„Jakie działania podjąłbyś/podjęłabyś w przypadku, gdyby Polska została zaatakowana przez obce państwo?” – pytali w drugim miesiącu rosyjskiej agresji na Ukrainę badacze IBRiS na zlecenie „Rzeczpospolitej”. Do wyboru było kilka odpowiedzi, m.in. wyjazd z bliskimi za granicę, zabezpieczenie ich w miejscu zamieszkania, schronienie się gdzieś na terenie Polski albo zgłoszenie się do walki w formacjach wojskowych, paramilitarnych czy sanitarnych.
Respondenci mogli wybrać maksymalnie trzy odpowiedzi. Najwięcej – 37 proc. – wybrało zabezpieczenie bliskich w ich miejscu zamieszkania. Co czwarta osoba zadeklarowała, że schroniłaby się z rodziną za granicą. Niewiele mniej (24,5 proc.) starałoby się schronić z bliskimi w bezpiecznym miejscu w swoim kraju. Walkę z najeźdźcą zadeklarował co piąty badany (20,5 proc.).
„Rzeczpospolita” zwraca uwagę, że odsetek osób gotowych do walki po wybuchu wojny w Ukrainie zmniejsza się. Przypomina, że gdy w połowie 2020 r. IBRiS (na zlecenie portalu Defence 24) zadał identyczne pytanie, Polaków chętnych do walki było więcej – 36 proc.
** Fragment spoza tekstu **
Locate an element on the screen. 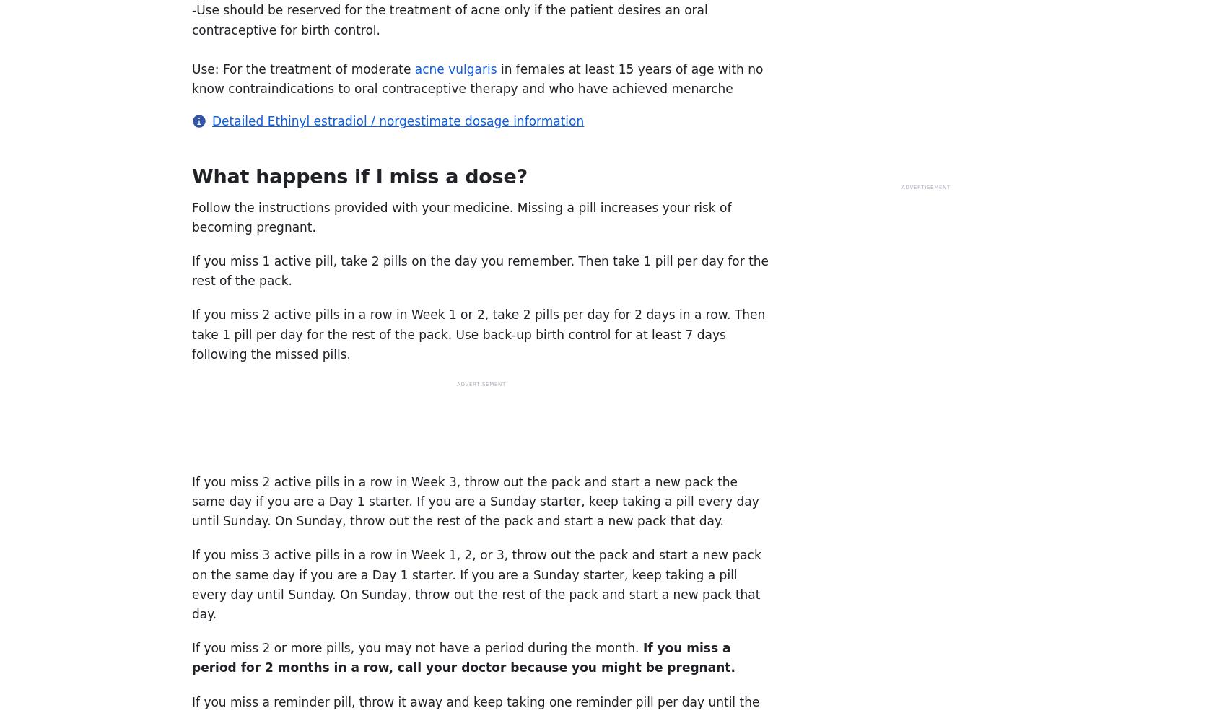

Polska miała też największy wśród badanych krajów odsetek osób gotowych poświęcić własne życie dla ochrony państwa (26 proc.).
Czytaj też: Rutynowe, ale obowiązkowe. WKU wzywa na ćwiczenia wojskowe
Inne spojrzenia na wojnę
Wygląda zatem na to, że – mimo wyrazów uznania dla postawy Ukraińców – Polacy nie zarazili się od swoich wschodnich sąsiadów zapałem do walki. Dlaczego?
Powodów jest zapewne wiele. Jednym z nich może być nieprzekładalność polskiej i ukraińskiej perspektywy na wojnę.